**Estratto del testo**.
Riprendo quasi alla lettera quanto ebbe a dire papa Benedetto XVI in una sua catechesi dell’udienze del mercoledì.

Simone è chiamato sia cananeo  che zelota. In realtà, le due qualifiche si equivalgono, poiché significano la stessa cosa: il verbo qanà’ significa “essere geloso, appassionato” e può essere detto sia di Dio, in quanto è geloso del popolo da lui scelto (cfr Es 20,5), sia di uomini che ardono di zelo nel servire il Dio unico con piena dedizione, come Elia (cfr 1 Re 19,10).

Simone era sicuramente caratterizzato  da un ardente zelo per l’identità giudaica, quindi per Dio, per il suo popolo e per la Legge divina: è ben possibile, dunque, che questo Simone, se non appartenne propriamente al movimento nazionalista degli Zeloti, fosse almeno segnato da questa posizione.

**Compiti da svolgere**.
[1] Da quale fonte l'estratto su Simone dichiara di riprendere quasi alla lettera il proprio contenuto?
[2] Stando all'estratto su Simone, per quale motivo le qualifiche di cananeo e di zelota si equivalgono?
Per rispondere non occorre consultare l'elenco.

**Informazioni riportate**.

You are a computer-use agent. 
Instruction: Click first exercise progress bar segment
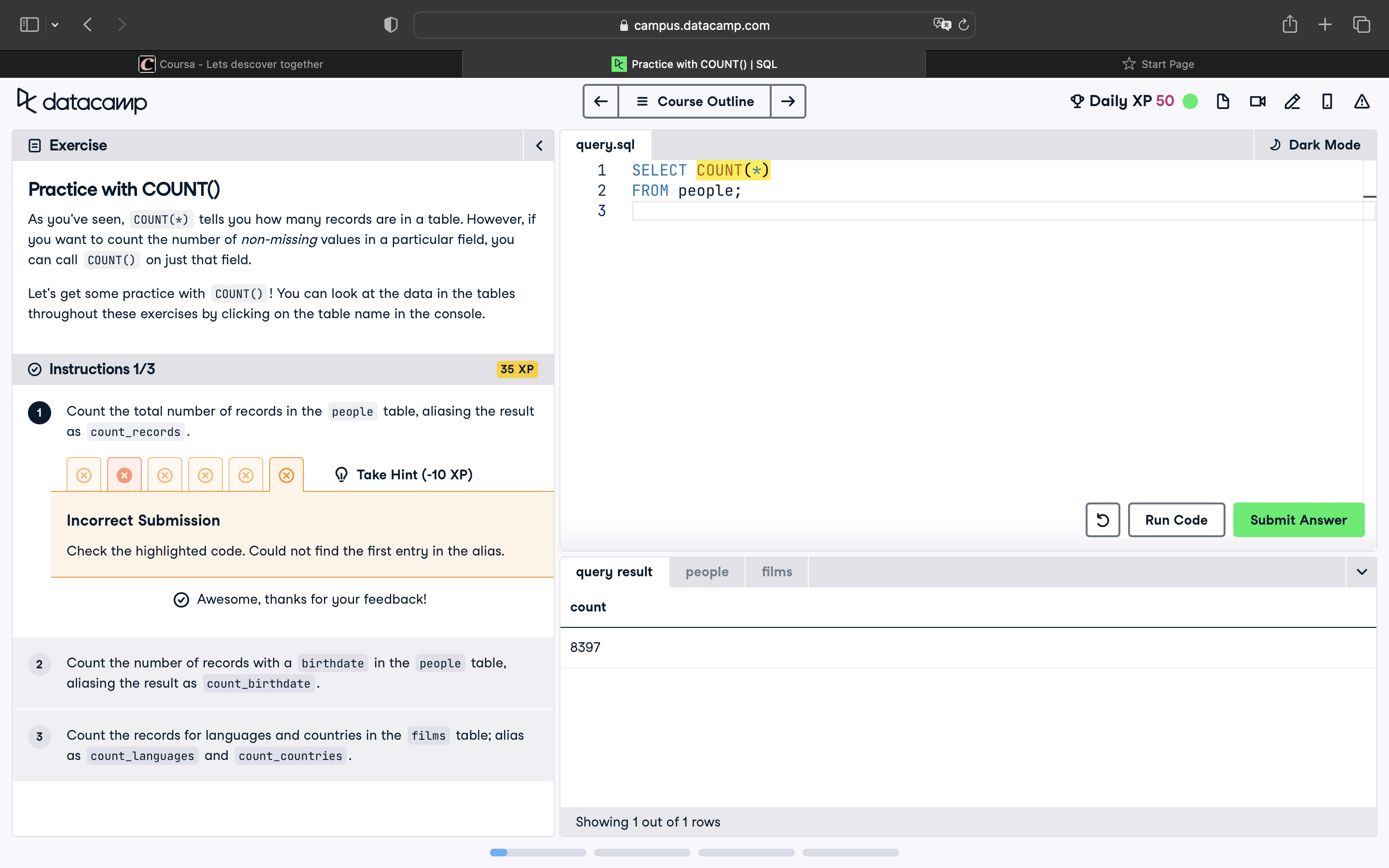(x=538, y=853)
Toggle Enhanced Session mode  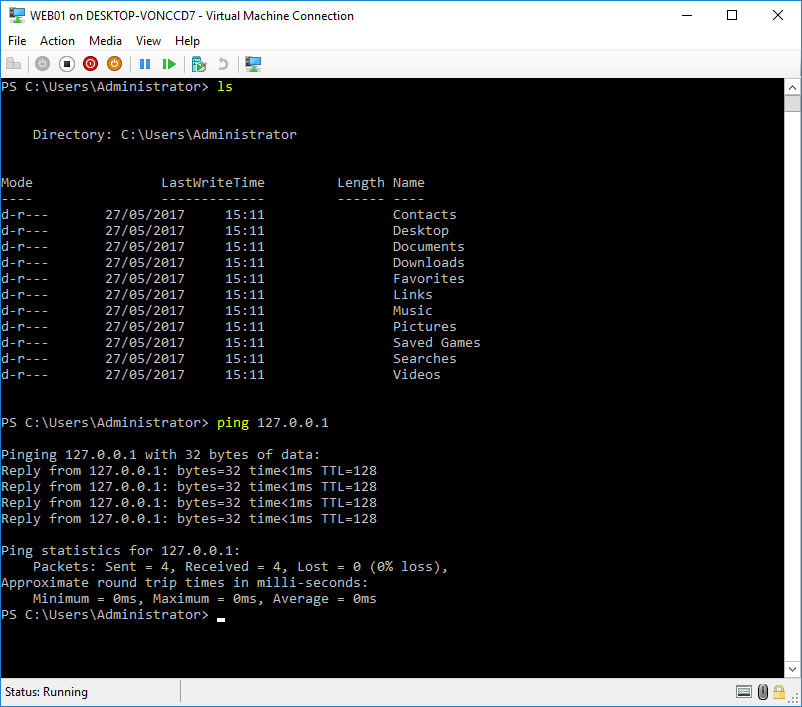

**Soluzioni in ordine**.
[1] Da una catechesi di papa Benedetto XVI tenuta durante le udienze del mercoledì.

[2] Si equivalgono perché significano la stessa cosa. Il verbo qanà’ vuol dire "essere geloso, appassionato" e si può riferire sia a Dio, geloso del popolo da lui scelto, sia a uomini che ardono di zelo nel servire il Dio unico con piena dedizione, come Elia.